Scientific classification
- Domain: Bacteria
- Kingdom: Bacillati
- Phylum: Bacillota
- Class: Clostridia
- Order: Eubacteriales
- Family: Lachnospiraceae
- Genus: Anaerobutyricum
- Species: A. soehngenii
- Binomial name: Anaerobutyricum soehngenii Shetty et al. 2018
- Type strain: L2-7 (DSM 17630 = KCTC 15707)
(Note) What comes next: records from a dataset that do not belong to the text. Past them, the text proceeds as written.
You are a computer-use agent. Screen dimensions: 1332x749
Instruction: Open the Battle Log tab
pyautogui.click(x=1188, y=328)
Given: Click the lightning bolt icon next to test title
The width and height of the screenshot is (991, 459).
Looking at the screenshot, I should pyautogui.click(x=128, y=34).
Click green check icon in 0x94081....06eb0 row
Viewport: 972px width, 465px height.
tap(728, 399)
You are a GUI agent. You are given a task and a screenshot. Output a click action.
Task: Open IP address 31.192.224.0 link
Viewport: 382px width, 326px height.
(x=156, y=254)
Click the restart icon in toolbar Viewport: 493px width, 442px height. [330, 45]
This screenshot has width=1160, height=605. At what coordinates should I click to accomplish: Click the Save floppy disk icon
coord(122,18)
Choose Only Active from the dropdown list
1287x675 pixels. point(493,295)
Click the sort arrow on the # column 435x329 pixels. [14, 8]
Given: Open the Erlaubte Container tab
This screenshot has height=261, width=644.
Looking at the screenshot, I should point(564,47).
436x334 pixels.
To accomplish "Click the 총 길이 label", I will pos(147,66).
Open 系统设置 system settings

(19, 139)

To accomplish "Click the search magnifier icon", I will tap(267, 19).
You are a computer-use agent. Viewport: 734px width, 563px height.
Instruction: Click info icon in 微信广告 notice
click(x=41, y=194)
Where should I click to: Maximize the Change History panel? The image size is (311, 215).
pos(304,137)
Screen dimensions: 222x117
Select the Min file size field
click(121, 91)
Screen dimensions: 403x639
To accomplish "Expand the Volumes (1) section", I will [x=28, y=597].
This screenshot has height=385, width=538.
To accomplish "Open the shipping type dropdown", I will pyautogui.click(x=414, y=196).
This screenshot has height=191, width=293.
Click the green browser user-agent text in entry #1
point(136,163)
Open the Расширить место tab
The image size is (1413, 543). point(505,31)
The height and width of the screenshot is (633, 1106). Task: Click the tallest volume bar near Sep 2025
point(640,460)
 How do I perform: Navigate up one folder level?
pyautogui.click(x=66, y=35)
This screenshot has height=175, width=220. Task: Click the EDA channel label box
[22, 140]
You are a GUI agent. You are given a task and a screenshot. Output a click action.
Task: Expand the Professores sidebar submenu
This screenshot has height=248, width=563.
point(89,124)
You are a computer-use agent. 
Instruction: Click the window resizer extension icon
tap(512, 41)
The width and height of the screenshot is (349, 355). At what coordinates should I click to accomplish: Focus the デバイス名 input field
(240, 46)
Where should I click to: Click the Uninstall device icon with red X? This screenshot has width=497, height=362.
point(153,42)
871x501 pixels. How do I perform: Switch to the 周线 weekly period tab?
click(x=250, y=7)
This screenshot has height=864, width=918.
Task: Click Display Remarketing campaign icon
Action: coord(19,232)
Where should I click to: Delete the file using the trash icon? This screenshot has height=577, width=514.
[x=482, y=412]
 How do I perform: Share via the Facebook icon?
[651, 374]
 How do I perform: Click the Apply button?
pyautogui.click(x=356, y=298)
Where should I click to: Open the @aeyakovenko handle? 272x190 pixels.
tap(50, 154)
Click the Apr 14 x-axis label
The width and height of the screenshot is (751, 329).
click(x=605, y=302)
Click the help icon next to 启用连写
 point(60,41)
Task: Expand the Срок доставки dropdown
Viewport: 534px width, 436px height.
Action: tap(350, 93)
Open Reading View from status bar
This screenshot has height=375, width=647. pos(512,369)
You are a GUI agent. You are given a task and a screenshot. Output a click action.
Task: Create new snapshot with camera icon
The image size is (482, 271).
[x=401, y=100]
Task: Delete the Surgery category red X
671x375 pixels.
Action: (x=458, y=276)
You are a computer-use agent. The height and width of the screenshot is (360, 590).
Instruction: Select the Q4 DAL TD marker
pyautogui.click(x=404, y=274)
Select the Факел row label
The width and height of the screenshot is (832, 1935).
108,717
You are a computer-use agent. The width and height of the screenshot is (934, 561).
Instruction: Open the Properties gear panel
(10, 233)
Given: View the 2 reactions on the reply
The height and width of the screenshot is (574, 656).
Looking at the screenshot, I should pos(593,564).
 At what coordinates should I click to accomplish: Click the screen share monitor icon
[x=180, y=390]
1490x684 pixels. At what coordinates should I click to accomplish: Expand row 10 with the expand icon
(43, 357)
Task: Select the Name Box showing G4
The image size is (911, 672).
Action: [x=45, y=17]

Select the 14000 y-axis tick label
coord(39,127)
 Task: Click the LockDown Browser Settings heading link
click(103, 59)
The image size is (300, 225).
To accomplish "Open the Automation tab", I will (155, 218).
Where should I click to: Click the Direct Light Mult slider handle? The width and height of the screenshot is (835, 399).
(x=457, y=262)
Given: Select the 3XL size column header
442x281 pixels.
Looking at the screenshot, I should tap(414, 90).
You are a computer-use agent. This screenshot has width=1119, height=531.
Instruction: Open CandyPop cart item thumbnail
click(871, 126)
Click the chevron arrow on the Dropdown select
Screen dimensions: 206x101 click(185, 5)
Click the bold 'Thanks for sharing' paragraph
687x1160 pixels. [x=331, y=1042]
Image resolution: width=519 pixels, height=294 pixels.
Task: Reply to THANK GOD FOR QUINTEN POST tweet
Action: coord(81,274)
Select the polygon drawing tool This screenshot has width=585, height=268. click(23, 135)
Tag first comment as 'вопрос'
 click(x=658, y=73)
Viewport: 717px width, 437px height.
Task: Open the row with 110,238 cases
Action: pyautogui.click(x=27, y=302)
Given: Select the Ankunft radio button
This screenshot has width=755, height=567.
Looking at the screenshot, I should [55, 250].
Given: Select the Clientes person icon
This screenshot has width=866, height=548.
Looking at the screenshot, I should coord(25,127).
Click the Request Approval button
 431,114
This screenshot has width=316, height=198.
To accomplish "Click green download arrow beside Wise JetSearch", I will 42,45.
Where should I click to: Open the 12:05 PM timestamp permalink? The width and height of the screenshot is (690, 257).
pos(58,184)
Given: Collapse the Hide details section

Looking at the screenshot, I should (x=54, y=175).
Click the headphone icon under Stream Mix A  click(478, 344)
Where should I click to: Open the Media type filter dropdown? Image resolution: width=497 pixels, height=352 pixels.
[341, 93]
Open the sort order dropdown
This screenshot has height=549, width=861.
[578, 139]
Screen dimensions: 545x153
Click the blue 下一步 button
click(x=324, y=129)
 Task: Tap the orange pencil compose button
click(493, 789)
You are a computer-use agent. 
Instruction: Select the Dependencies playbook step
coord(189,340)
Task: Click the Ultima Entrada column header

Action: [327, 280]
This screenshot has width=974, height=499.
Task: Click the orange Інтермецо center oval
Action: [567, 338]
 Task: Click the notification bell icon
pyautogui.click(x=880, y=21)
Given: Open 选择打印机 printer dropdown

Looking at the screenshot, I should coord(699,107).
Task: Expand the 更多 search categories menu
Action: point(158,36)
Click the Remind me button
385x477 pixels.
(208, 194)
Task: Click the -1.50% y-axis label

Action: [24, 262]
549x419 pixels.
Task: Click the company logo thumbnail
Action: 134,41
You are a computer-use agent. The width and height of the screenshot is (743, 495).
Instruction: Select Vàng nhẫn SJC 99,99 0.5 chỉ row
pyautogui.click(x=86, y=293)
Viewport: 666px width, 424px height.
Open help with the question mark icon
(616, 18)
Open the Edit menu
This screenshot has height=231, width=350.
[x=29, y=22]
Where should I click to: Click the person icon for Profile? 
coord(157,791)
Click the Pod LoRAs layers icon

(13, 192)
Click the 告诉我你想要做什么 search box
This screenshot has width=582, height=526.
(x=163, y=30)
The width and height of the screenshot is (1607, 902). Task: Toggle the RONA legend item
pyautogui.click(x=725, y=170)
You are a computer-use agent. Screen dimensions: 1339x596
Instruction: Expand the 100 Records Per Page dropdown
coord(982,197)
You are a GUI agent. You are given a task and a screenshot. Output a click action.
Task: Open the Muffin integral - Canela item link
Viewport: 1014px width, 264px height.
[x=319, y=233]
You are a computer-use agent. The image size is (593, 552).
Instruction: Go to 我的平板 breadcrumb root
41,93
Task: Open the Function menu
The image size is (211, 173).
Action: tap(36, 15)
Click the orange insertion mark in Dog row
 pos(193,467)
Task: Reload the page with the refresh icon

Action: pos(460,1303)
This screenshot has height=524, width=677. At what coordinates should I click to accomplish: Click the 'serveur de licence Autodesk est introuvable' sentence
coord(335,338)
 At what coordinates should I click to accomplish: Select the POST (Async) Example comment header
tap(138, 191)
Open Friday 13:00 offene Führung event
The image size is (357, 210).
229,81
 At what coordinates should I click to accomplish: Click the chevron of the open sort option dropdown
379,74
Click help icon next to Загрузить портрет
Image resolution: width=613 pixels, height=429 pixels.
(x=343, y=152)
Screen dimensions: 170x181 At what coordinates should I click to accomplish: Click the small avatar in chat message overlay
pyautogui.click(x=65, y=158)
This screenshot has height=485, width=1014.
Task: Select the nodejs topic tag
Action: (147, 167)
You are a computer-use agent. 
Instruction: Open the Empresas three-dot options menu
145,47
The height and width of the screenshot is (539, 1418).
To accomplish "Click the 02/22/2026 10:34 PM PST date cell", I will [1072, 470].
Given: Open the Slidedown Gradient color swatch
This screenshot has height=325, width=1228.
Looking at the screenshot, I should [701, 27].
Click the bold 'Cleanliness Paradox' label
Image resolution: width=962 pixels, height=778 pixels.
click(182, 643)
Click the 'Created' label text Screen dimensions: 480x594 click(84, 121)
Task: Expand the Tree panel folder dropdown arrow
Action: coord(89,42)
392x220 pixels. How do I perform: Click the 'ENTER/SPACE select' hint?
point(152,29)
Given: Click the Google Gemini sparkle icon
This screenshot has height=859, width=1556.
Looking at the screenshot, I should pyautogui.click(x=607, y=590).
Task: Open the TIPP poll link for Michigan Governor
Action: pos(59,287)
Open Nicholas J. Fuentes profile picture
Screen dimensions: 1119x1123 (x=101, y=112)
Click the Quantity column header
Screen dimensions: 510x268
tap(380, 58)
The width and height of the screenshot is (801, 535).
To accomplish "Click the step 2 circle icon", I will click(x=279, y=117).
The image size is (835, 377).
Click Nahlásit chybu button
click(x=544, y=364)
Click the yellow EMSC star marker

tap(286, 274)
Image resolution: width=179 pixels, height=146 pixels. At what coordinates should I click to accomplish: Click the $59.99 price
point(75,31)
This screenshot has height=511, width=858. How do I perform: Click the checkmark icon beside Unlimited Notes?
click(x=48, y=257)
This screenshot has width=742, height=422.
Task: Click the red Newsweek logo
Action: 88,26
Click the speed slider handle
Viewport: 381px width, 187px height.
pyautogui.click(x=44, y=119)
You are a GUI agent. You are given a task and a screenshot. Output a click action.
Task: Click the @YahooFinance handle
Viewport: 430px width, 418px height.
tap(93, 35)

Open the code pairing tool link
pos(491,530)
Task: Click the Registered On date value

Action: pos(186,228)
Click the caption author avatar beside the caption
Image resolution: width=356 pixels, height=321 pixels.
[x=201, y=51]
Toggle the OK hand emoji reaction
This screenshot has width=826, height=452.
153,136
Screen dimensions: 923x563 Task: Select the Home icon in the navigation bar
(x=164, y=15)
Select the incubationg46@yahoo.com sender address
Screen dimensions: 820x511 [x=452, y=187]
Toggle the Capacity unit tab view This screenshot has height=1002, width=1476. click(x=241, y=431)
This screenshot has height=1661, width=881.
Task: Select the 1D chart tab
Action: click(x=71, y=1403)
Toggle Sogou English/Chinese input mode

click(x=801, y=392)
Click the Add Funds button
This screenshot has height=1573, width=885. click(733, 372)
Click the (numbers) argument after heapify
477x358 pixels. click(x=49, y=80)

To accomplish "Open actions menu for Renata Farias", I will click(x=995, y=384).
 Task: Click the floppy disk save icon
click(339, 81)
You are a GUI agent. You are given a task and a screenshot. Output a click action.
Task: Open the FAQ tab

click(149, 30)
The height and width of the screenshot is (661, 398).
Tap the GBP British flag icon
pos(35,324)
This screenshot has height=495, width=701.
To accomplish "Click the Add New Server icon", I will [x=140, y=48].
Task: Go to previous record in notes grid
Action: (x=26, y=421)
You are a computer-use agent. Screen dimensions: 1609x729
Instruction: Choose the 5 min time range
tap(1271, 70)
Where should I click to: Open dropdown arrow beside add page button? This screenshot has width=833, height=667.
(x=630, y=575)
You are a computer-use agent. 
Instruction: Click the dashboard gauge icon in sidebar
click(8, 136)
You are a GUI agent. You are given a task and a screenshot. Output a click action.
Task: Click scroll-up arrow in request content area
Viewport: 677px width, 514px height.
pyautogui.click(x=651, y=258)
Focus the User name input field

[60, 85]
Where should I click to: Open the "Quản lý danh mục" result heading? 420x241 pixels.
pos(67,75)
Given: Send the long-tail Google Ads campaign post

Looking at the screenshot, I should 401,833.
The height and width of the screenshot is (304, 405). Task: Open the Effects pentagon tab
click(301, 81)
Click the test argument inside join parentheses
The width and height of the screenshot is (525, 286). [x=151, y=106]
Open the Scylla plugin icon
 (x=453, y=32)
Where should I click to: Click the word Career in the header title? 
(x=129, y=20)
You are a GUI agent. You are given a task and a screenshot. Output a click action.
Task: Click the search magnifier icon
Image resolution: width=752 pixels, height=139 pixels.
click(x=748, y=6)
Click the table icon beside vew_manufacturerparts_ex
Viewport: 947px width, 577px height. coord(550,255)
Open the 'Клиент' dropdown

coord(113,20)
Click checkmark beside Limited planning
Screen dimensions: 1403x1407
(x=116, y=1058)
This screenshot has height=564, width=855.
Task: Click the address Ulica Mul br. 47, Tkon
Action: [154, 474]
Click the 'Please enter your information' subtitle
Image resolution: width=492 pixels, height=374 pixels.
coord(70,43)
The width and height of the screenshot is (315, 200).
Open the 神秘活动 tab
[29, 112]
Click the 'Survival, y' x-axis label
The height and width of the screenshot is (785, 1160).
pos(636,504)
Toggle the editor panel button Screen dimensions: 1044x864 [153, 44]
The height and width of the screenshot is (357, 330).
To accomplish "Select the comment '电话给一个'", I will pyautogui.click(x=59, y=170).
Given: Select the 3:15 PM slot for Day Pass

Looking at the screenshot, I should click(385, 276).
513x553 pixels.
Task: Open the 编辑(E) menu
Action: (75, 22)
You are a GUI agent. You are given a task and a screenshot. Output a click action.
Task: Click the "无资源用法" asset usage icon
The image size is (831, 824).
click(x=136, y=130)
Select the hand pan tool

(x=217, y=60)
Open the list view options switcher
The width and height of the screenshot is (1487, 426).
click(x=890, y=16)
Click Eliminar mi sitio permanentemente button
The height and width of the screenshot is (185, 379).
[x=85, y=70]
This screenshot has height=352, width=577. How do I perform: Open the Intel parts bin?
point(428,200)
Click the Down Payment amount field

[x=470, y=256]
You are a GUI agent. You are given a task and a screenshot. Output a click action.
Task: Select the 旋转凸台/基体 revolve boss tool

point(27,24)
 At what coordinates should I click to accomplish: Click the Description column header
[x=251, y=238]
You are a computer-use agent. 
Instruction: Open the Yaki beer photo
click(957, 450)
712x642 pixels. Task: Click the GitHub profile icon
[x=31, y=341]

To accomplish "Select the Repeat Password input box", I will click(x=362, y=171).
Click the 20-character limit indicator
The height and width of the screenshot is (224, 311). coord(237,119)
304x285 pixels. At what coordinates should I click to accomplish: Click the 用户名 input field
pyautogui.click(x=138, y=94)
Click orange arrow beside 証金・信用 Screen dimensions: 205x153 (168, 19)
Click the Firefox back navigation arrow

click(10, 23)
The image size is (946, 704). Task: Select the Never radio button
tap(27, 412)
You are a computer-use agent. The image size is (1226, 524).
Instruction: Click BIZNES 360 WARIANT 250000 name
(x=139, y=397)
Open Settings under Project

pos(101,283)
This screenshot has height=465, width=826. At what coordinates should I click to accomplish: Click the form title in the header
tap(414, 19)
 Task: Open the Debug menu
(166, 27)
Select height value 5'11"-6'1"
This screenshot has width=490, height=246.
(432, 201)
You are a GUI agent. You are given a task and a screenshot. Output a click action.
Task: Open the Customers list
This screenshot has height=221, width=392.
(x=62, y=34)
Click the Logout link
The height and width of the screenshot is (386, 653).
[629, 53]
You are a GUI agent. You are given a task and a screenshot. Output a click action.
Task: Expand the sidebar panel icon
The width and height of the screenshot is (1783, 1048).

= Anaerobutyricum soehngenii =

- Genus: Anaerobutyricum
- Species: soehngenii
- Authority: Shetty et al. 2018

Species of bacterium

Anaerobutyricum soehngenii is a species of Gram-positive, non-spore-forming, obligately anaerobic bacteria in the genus Anaerobutyricum.
The species was created in 2018 when Eubacterium hallii was moved to the new genus Anaerobutyricum and strain L2-7, isolated from healthy infant feces, became the type strain.

== Clinical research ==
Early human trials indicate metabolic benefits. A two-week, first-in-human pilot in adults with metabolic syndrome showed that oral doses of viable L2-7 were safe, increased its fecal abundance and improved peripheral insulin sensitivity.
A crossover study found that duodenal infusion of 10^{9} CFU L2-7 boosted post-prandial GLP-1 secretion and reduced glucose excursions.
More recently, a 14-day randomized, placebo-controlled trial in men with type 2 diabetes reported that daily L2-7 capsules lowered 24-hour glucose variability and systolic blood pressure without altering overall microbiota composition.